= Superintelligence ban =

Proposed restrictions on developing artificial superintelligence

A superintelligence ban refers to proposed legal, ethical, or policy measures intended to restrict or prohibit the development of artificial superintelligence, AI systems that would surpass human cognitive abilities in nearly all domains. The idea arises from concerns that such systems could become uncontrollable, potentially posing existential threats to humanity or causing severe social and economic disruption.

== Background ==
The concept of limiting or banning superintelligence research has roots in early 21st-century debates on artificial general intelligence (AGI) safety. Thinkers such as Nick Bostrom and Eliezer Yudkowsky warned that self-improving AI could rapidly exceed human oversight. As advanced models like large-scale language models and autonomous agents began demonstrating complex reasoning abilities, policymakers and ethicists increasingly discussed the need for legal constraints on the creation of systems capable of recursive self-improvement.

In October 2025, the Future of Life Institute published a statement calling for "a prohibition on the development of superintelligence, not lifted before there is broad scientific consensus that it will be done safely and controllably, and strong public buy-in." This statement was signed by various public personalities, such as Richard Branson and Steve Wozniak, and AI experts, such as Yoshua Bengio and Geoffrey Hinton.

== Rationale ==
Supporters of a superintelligence ban argue that once AI systems surpass human intelligence, traditional containment, alignment, and control methods may fail.
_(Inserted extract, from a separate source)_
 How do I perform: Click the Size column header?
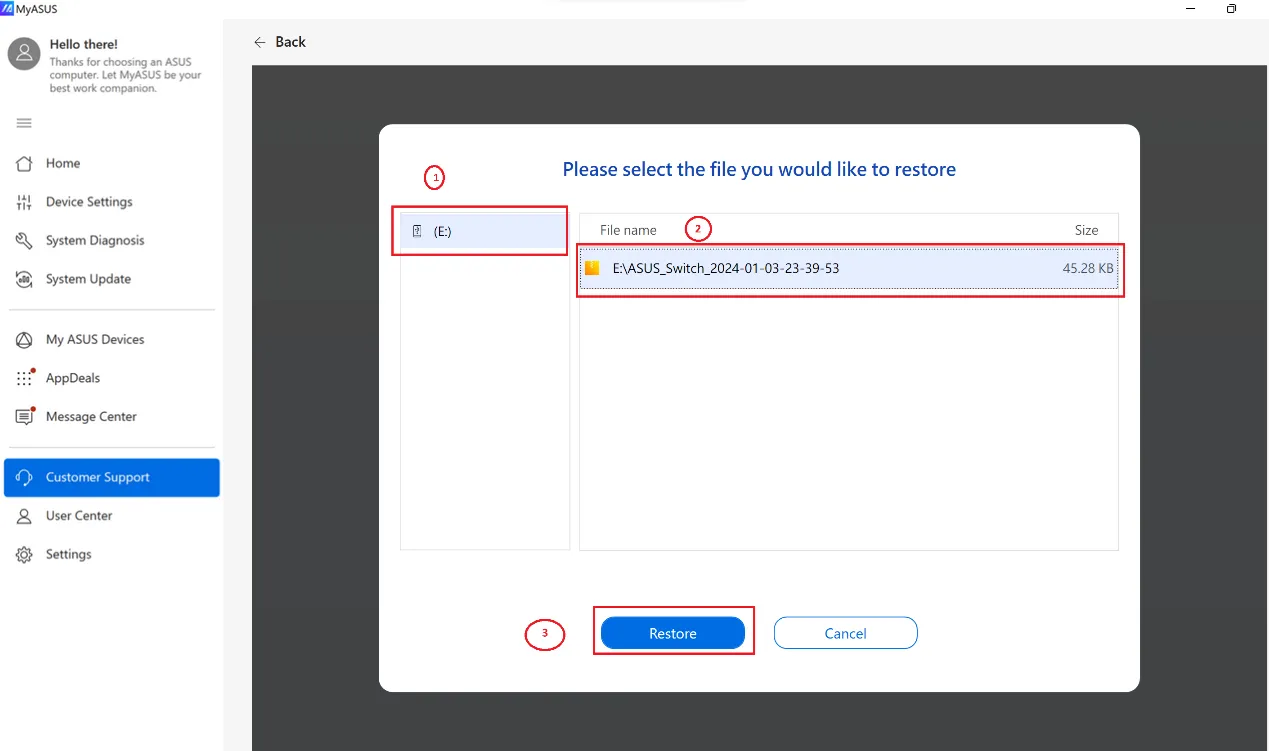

They contend that even limited experimentation with such systems could lead to irreversible outcomes, including loss of human decision-making power or unintended global harm. Some propose international treaties modeled after the nuclear non-proliferation framework to prevent a competitive AI arms race.

Opponents argue that a ban would be difficult to define and enforce, given the lack of a precise threshold distinguishing advanced AGI from superintelligence. They also warn that excessive restriction could slow scientific progress, hinder beneficial automation, and encourage unregulated underground research.

== Global discussion ==
Although no government has enacted an explicit superintelligence ban, the idea has been debated within the European Union, United Nations, and several independent AI safety organizations. The Future of Life Institute, Center for AI Safety, and other organizations have called for international cooperation to manage risks associated with the pursuit of superintelligent systems. In 2024 and 2025, proposals for a temporary moratorium on frontier AI research were circulated among major technology firms and research institutes, reflecting growing public concern over the trajectory of AI capabilities.